Vincenzo Madaghiele: Investigating real-time feedback of energy consumption and emission data through sonic interaction design
Sandra Pauletto, KTH Royal Institute of Technology, Sweden
Marco Carlo Masoero, PoliTo Politecnico di Torino, Italy
Raphaël Troncy, EURECOM, France
As buildings become increasingly automated and energy efficient, the relative impact of occupants on the overall building carbon footprint is expected to increase. Research shows that by changing occupant behaviour energy savings between 5 and 15 % could be achieved. The definition of occupant behaviour is however highly dependent on the context, and how to successfully develop behaviour change interventions is an open problem. This thesis specifically focuses on the ineffectiveness of Smart Meters based on visual feedback, analysing the reasons behind their faults and exploring alternative feedback methods based on sonic interactions.
This work is an investigation of sonic interaction design methods for energy awareness, based on quantitative data analysis of real-world datasets
of historical disaggregated energy consumption. The thesis is divided in two main sections, first energy consumption and emission data in households from Scotland and Sweden have been analysed with quantitative methods, with the aim of extracting knowledge about users energy consumption patterns.

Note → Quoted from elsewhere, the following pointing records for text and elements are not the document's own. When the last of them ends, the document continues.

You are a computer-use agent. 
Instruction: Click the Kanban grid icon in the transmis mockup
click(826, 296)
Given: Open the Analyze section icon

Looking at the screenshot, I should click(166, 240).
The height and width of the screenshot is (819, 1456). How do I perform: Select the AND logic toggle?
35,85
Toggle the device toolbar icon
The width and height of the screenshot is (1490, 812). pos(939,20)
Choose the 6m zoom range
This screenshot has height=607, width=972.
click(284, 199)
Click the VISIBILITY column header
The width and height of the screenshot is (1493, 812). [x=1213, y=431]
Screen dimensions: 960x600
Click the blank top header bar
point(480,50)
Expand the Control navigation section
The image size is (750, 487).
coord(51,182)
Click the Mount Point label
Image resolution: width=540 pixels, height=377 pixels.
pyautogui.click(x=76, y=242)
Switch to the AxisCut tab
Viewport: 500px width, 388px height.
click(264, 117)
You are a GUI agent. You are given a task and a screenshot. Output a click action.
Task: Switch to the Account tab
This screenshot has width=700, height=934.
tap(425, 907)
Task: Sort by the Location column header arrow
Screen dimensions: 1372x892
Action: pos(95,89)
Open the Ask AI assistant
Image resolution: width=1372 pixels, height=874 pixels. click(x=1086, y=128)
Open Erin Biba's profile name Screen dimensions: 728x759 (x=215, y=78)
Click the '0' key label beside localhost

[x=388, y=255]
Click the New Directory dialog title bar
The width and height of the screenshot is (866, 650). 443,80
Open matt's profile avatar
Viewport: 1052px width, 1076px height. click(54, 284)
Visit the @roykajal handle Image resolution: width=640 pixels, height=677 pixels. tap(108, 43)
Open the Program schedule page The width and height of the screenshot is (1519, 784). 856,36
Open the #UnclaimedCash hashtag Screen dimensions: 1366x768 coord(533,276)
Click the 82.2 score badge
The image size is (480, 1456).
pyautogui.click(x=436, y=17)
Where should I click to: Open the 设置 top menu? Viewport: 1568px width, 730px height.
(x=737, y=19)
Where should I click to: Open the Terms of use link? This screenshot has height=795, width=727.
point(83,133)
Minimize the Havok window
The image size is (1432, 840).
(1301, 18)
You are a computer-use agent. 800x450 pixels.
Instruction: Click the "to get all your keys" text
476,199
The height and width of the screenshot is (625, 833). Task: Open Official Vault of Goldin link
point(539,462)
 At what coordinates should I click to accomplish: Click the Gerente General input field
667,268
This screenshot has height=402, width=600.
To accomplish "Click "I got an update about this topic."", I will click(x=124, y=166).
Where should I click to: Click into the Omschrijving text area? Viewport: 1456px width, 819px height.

After the analysis, the problem has been approached from a Sonic Interaction Design point of view, with the aim of developing an alternative, sound-based design to provide feedback about some of the data usually accessed through Smart Meters. A sonic interaction design prototype has been built, using real-world data to simulate household consumption, emissions and energy sources. The final prototype is an energy-aware sonic carpet which provides real-time feedback on home electricity consumption and emissions through sound. An experiment has been designed to evaluate the prototype from a user experience perspective, and to assess how users understand the chosen sonifications.
Zezhe Huang: A Playful VR Home Environment for the Evaluation of Energy Efficiency through Sonic Interaction Design
Yann Seznec, Sandra Pauletto, Elina Eriksson, KTH Royal Institute of Technology, Sweden
The aim of this project is to develop a VR home environment that allows experiencing and evaluating sonic interaction design for energy efficiency. The VR home environment is based on the KTH Live-in Lab Testbed to allow us experimenting virtually before deplying sonic interactiond designs in the real environment. The project is at the beginning. More will be added as it develops further. Below some images of the VR home environment.
Hampus Huledal and Axel Sjöström: Using sonic interaction to present energy usage in the home
Supervisor: Sandra Pauletto, KTH Royal Institute of Technology, Sweden
This project explores the possibilities of displaying energy data in households using sonification, or the display of data through sound. Specifically, a sonic interaction was designed in order to display the energy split between hydro, solar, wind, geothermal, nuclear and gas of a generic household in Sweden. A physical interface developed by Tove Grimstad Bang called Suspended Circles (see https://blog.bela.io/suspended-circles-tove-grimstad-bang/) is used to provide a basis for the sonic interaction.
Each energy source is connected to a different sonic output and depending on the energy split, the sound moves up or down the suspended circles reflecting a higher or lower use of that energy source at a particular moment in time.
Course projects investigating how to create auditory feedback for appliances and heat exchangers for the house
Supervisors: Sandra Pauletto, Rod Selfridge, Yann Senzec, KTH Royal Institute of Technology
Amel Björkbom, Ellen Tholsby, Kimberly Nguyen: Sonifying the Fridge for Sustainability
Solbritt Gateman, Jiangyue Han, Amanda Lindqvist, Haris Vidimlic: Sonification of a radiator for sustainable energy consumption
Sound for Energy is funded by the Swedish Energy Agency (Project No. 51645-1).